[virt-tools-list] [virt-install PATCH 4/7] virtinst: guest: Fill in SEV platform specific data automatically

Erik Skultety eskultet at redhat.com
Mon Jun 10 13:03:00 UTC 2019 

On Thu, Jun 06, 2019 at 04:51:01PM -0400, Cole Robinson wrote:
> On 6/6/19 6:00 AM, Erik Skultety wrote:
> > The data in question are 'cbitpos' denoting which addressing bit is the
> > encryption bit and 'reduced_phys_bits' denoting how many physical
> > address space we lose by turning on the encryption.

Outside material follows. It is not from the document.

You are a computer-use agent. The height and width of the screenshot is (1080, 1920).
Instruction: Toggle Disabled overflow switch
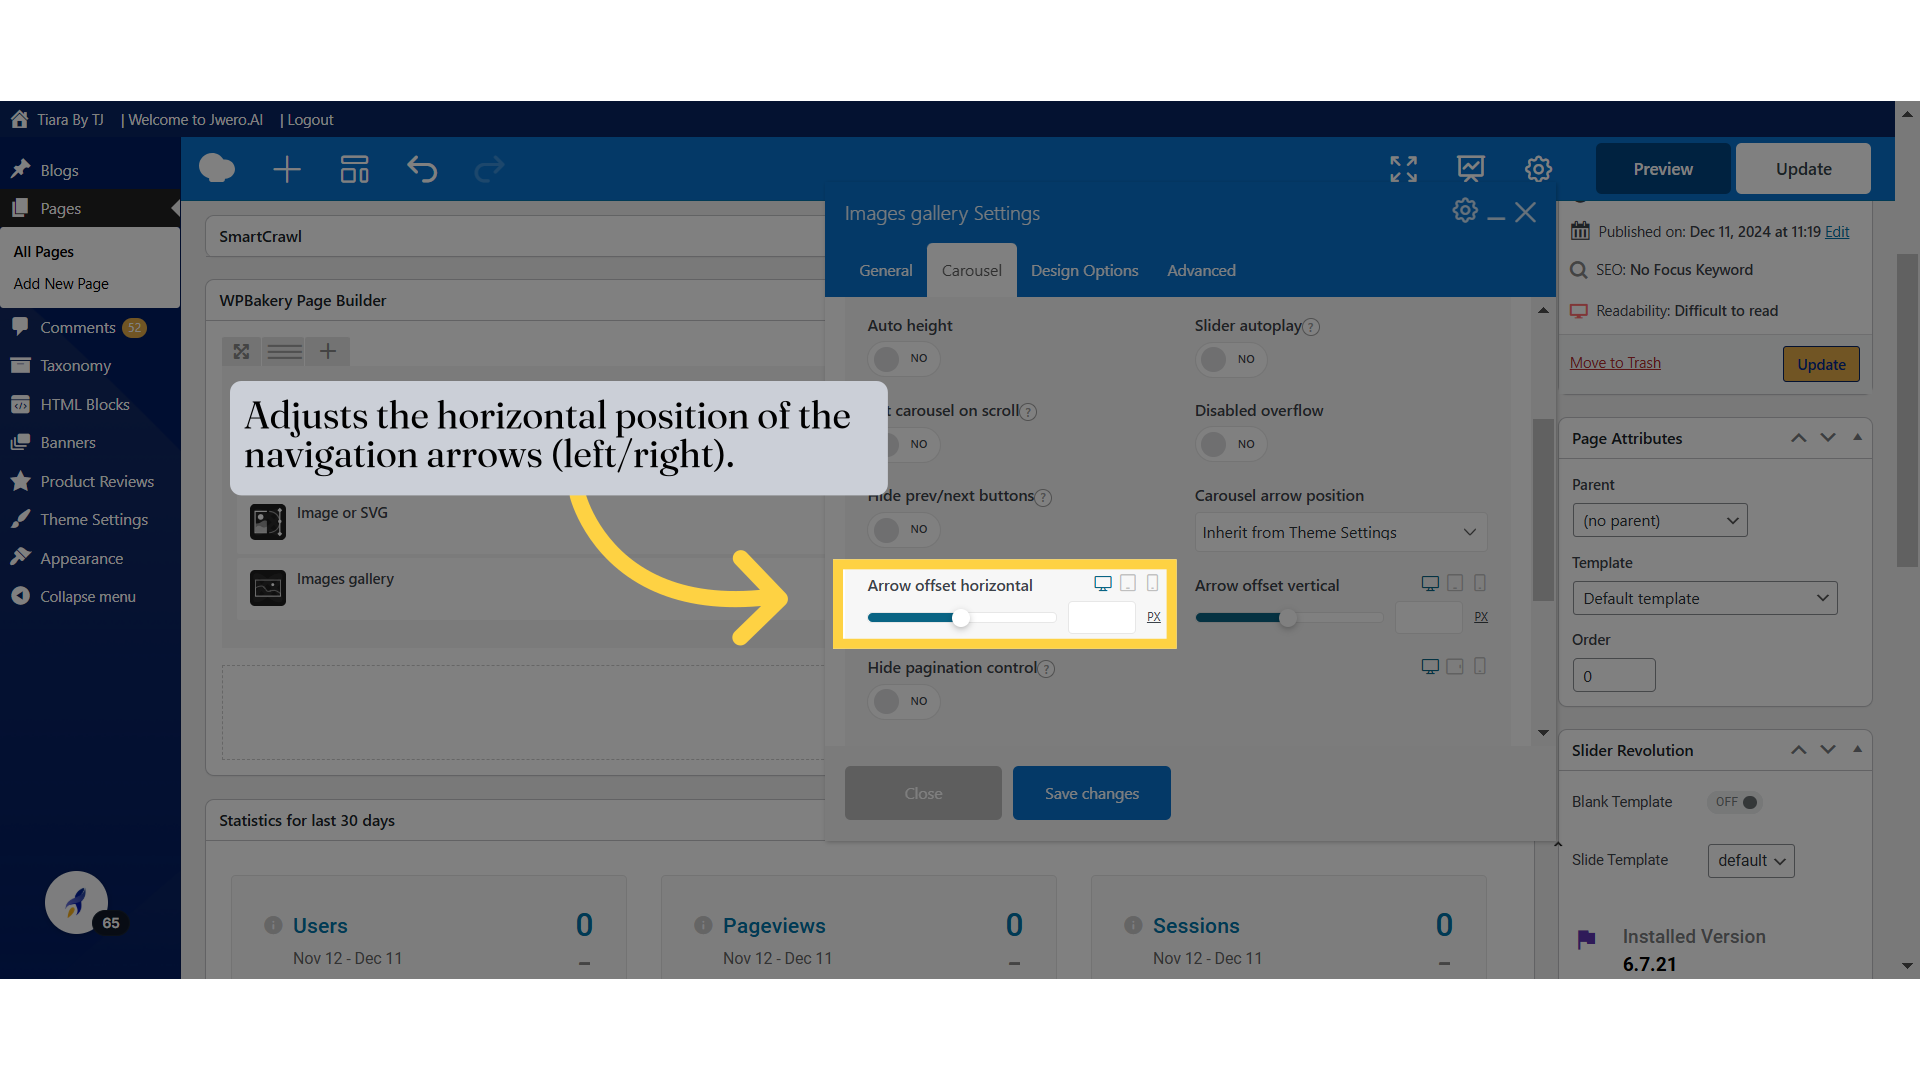[x=1229, y=444]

Both of these are
> > hypervisor dependent and thus will be the same for all the guest
> > residing on the same host, but need to be specified for future migration
> > purposes.
> > But given we can probe them from domain capabilities, we don't need the
> > user to provide them and thus enhancing cli user experience. This
> > requires a new _SEV domaincapabilities XML class to be created so that
> > we can query the specific properties.
> >
> > Signed-off-by: Erik Skultety <eskultet at redhat.com>
> > ---
> >  ...irt-install-x86_64-launch-security-sev.xml | 61 +++++++++++++++++++
> >  tests/clitest.py                              |  3 +-
> >  virtinst/domain/launch_security.py            | 13 ++++
> >  virtinst/domcapabilities.py                   | 21 +++++++
> >  virtinst/guest.py                             |  7 +++
> >  5 files changed, 104 insertions(+), 1 deletion(-)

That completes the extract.